▶ AIM
Rewrite every one of the following rows as a JSON list of strings, one string per line, omitting blank lines.
○ ○ ○ ○ ○ ○ ○
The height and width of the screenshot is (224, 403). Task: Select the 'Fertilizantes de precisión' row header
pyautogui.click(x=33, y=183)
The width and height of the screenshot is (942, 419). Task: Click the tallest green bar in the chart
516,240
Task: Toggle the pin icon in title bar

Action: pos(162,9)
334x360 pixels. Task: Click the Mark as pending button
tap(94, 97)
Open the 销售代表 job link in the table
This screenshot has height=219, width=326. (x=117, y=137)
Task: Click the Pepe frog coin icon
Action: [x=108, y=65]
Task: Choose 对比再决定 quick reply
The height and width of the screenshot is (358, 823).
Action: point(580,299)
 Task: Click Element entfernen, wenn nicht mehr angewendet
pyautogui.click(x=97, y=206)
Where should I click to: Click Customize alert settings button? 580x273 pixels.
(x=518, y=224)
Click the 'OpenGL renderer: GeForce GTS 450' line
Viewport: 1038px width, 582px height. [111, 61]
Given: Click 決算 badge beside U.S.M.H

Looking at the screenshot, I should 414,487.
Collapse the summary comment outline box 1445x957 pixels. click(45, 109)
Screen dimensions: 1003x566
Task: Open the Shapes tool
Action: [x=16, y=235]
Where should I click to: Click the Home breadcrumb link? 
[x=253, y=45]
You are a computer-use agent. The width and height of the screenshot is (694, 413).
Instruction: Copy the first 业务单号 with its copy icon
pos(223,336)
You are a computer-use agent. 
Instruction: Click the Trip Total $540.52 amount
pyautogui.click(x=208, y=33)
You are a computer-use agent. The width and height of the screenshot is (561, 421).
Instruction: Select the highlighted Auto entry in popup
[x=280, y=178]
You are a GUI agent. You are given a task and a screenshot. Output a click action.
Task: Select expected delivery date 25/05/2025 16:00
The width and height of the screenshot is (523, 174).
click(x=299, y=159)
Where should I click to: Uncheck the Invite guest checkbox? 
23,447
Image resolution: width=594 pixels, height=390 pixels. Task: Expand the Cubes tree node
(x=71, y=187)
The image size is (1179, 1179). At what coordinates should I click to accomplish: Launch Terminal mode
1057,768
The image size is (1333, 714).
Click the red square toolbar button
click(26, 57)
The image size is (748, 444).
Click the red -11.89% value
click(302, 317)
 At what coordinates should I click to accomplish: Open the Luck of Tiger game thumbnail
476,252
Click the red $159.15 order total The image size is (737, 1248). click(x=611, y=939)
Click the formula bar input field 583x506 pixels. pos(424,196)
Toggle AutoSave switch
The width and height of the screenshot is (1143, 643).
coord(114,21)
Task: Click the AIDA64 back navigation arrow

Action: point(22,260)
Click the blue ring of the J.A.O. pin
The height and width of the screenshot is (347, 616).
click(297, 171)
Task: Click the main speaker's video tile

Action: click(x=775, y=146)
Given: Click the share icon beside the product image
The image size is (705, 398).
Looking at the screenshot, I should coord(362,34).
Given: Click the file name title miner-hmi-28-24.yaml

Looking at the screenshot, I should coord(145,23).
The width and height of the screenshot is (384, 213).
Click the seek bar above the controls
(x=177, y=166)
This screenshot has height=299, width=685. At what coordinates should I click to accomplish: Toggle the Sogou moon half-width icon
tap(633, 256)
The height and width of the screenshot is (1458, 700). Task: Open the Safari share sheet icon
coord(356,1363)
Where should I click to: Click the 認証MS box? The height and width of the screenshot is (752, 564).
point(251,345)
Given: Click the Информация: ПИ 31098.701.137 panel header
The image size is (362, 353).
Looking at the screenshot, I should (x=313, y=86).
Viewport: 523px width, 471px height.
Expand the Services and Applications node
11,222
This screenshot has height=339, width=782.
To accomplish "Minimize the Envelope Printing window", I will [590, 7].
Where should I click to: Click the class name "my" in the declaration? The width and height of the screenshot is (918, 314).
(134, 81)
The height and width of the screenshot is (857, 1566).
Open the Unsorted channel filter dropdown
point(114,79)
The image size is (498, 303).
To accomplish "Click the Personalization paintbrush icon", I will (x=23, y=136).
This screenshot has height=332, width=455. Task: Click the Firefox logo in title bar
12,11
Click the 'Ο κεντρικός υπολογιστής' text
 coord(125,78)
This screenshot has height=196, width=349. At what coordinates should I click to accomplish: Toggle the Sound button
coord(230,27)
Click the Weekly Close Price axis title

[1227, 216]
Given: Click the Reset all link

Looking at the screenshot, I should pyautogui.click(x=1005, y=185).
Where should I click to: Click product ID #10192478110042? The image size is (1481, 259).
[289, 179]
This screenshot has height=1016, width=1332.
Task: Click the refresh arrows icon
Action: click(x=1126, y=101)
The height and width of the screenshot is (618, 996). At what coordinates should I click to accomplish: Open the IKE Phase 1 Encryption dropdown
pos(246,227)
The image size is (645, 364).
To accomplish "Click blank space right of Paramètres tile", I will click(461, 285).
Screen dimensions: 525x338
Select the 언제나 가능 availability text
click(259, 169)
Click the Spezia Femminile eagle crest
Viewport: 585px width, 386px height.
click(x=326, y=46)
○ ○ ○ ○ ○ ○ ○
▶ EXPECTED OUTPUT
[
  "The height and width of the screenshot is (224, 403). Task: Select the 'Fertilizantes de precisión' row header",
  "pyautogui.click(x=33, y=183)",
  "The width and height of the screenshot is (942, 419). Task: Click the tallest green bar in the chart",
  "516,240",
  "Task: Toggle the pin icon in title bar",
  "Action: pos(162,9)",
  "334x360 pixels. Task: Click the Mark as pending button",
  "tap(94, 97)",
  "Open the 销售代表 job link in the table",
  "This screenshot has height=219, width=326. (x=117, y=137)",
  "Task: Click the Pepe frog coin icon",
  "Action: [x=108, y=65]",
  "Task: Choose 对比再决定 quick reply",
  "The height and width of the screenshot is (358, 823).",
  "Action: point(580,299)",
  " Task: Click Element entfernen, wenn nicht mehr angewendet",
  "pyautogui.click(x=97, y=206)",
  "Where should I click to: Click Customize alert settings button? 580x273 pixels.",
  "(x=518, y=224)",
  "Click the 'OpenGL renderer: GeForce GTS 450' line",
  "Viewport: 1038px width, 582px height. [111, 61]",
  "Given: Click 決算 badge beside U.S.M.H",
  "Looking at the screenshot, I should 414,487.",
  "Collapse the summary comment outline box 1445x957 pixels. click(45, 109)",
  "Screen dimensions: 1003x566",
  "Task: Open the Shapes tool",
  "Action: [x=16, y=235]",
  "Where should I click to: Click the Home breadcrumb link? ",
  "[x=253, y=45]",
  "You are a computer-use agent. The width and height of the screenshot is (694, 413).",
  "Instruction: Copy the first 业务单号 with its copy icon",
  "pos(223,336)",
  "You are a computer-use agent. ",
  "Instruction: Click the Trip Total $540.52 amount",
  "pyautogui.click(x=208, y=33)",
  "You are a computer-use agent. The width and height of the screenshot is (561, 421).",
  "Instruction: Select the highlighted Auto entry in popup",
  "[x=280, y=178]",
  "You are a GUI agent. You are given a task and a screenshot. Output a click action.",
  "Task: Select expected delivery date 25/05/2025 16:00",
  "The width and height of the screenshot is (523, 174).",
  "click(x=299, y=159)",
  "Where should I click to: Uncheck the Invite guest checkbox? ",
  "23,447",
  "Image resolution: width=594 pixels, height=390 pixels. Task: Expand the Cubes tree node",
  "(x=71, y=187)",
  "The image size is (1179, 1179). At what coordinates should I click to accomplish: Launch Terminal mode",
  "1057,768",
  "The image size is (1333, 714).",
  "Click the red square toolbar button",
  "click(26, 57)",
  "The image size is (748, 444).",
  "Click the red -11.89% value",
  "click(302, 317)",
  " At what coordinates should I click to accomplish: Open the Luck of Tiger game thumbnail",
  "476,252",
  "Click the red $159.15 order total The image size is (737, 1248). click(x=611, y=939)",
  "Click the formula bar input field 583x506 pixels. pos(424,196)",
  "Toggle AutoSave switch",
  "The width and height of the screenshot is (1143, 643).",
  "coord(114,21)",
  "Task: Click the AIDA64 back navigation arrow",
  "Action: point(22,260)",
  "Click the blue ring of the J.A.O. pin",
  "The height and width of the screenshot is (347, 616).",
  "click(297, 171)",
  "Task: Click the main speaker's video tile",
  "Action: click(x=775, y=146)",
  "Given: Click the share icon beside the product image",
  "The image size is (705, 398).",
  "Looking at the screenshot, I should coord(362,34).",
  "Given: Click the file name title miner-hmi-28-24.yaml",
  "Looking at the screenshot, I should coord(145,23).",
  "The width and height of the screenshot is (384, 213).",
  "Click the seek bar above the controls",
  "(x=177, y=166)",
  "This screenshot has height=299, width=685. At what coordinates should I click to accomplish: Toggle the Sogou moon half-width icon",
  "tap(633, 256)",
  "The height and width of the screenshot is (1458, 700). Task: Open the Safari share sheet icon",
  "coord(356,1363)",
  "Where should I click to: Click the 認証MS box? The height and width of the screenshot is (752, 564).",
  "point(251,345)",
  "Given: Click the Информация: ПИ 31098.701.137 panel header",
  "The image size is (362, 353).",
  "Looking at the screenshot, I should (x=313, y=86).",
  "Viewport: 523px width, 471px height.",
  "Expand the Services and Applications node",
  "11,222",
  "This screenshot has height=339, width=782.",
  "To accomplish \"Minimize the Envelope Printing window\", I will [590, 7].",
  "Where should I click to: Click the class name \"my\" in the declaration? The width and height of the screenshot is (918, 314).",
  "(134, 81)",
  "The height and width of the screenshot is (857, 1566).",
  "Open the Unsorted channel filter dropdown",
  "point(114,79)",
  "The image size is (498, 303).",
  "To accomplish \"Click the Personalization paintbrush icon\", I will (x=23, y=136).",
  "This screenshot has height=332, width=455. Task: Click the Firefox logo in title bar",
  "12,11",
  "Click the 'Ο κεντρικός υπολογιστής' text",
  " coord(125,78)",
  "This screenshot has height=196, width=349. At what coordinates should I click to accomplish: Toggle the Sound button",
  "coord(230,27)",
  "Click the Weekly Close Price axis title",
  "[1227, 216]",
  "Given: Click the Reset all link",
  "Looking at the screenshot, I should pyautogui.click(x=1005, y=185).",
  "Where should I click to: Click product ID #10192478110042? The image size is (1481, 259).",
  "[289, 179]",
  "This screenshot has height=1016, width=1332.",
  "Task: Click the refresh arrows icon",
  "Action: click(x=1126, y=101)",
  "The height and width of the screenshot is (618, 996). At what coordinates should I click to accomplish: Open the IKE Phase 1 Encryption dropdown",
  "pos(246,227)",
  "The image size is (645, 364).",
  "To accomplish \"Click blank space right of Paramètres tile\", I will click(461, 285).",
  "Screen dimensions: 525x338",
  "Select the 언제나 가능 availability text",
  "click(259, 169)",
  "Click the Spezia Femminile eagle crest",
  "Viewport: 585px width, 386px height.",
  "click(x=326, y=46)"
]